### EXCERPTED DATA
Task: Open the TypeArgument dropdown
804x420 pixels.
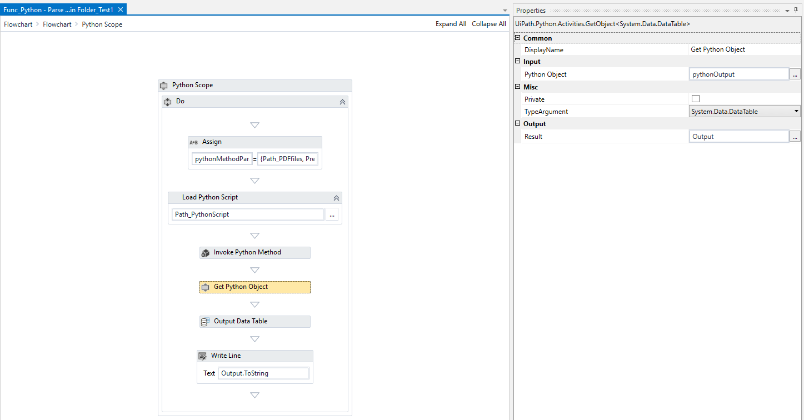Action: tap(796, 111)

--

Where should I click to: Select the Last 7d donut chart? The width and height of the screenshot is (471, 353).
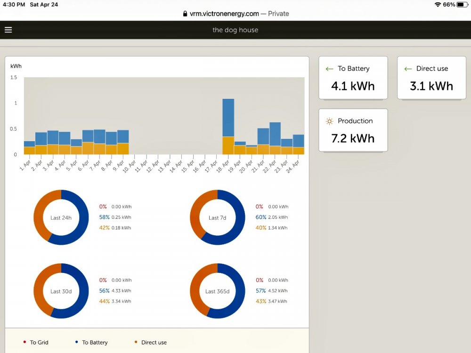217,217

### WORK INSTRUCTIONS
Please lay out the lines from the one containing "Task: Open the TypeArgument dropdown" up to and including the one containing "Action: tap(796, 111)" as a Markdown table with the columns Row and Text, numbering each line and skipping blank lines. Leave the pictures out of the table.

### OUTPUT FOR THIS TASK
| Row | Text |
|---|---|
| 1 | Task: Open the TypeArgument dropdown |
| 2 | 804x420 pixels. |
| 3 | Action: tap(796, 111) |